Adapting virus filtration to enable intensified and continuous monoclonal antibody processing

Ongoing efforts in the biopharmaceutical industry to enhance productivity and reduce manufacturing costs include development of intensified, linked, and/or continuous processes. One approach to improve productivity and process economics of the polishing step (i.e., anion exchange chromatography) is to preconcentrate the product intermediate using a single-pass tangential flow filtration step before loading on the resin. This intensification of the polishing step consequently leads to changes in product intermediate concentration for subsequent virus filtration operations, potentially impacting filter performance and methods for evaluating viral clearance. The filtrate flux performance of a virus filtration operation was evaluated with monoclonal antibody (mAb) solutions of varying concentrations.
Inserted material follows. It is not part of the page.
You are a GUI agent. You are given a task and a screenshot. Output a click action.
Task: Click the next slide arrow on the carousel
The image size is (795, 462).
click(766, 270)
These data were used to evaluate the effect on filter sizing for a hypothetical mAb perfusion process. The optimum mAb concentration to minimize the area of the virus filter was a function of the filtration step duration and reflected the competing effects of increasing concentration and decreasing volumetric flux on the membrane productivity. mAb solutions at high and low concentrations were used to evaluate viral clearance with extended filtration times (e.g., 24–72 h) simulating continuous processing conditions. Modifications to more traditional filtration viral clearance study methods were required to avoid experimental artifacts associated with the extended filtration time. No virus passage through the filter was observed under these conditions, similar to previous results for batch processes. These data demonstrate the feasibility of obtaining effective virus removal even when mAb concentration and filtrations times are increased by up to an order of magnitude from current common practices.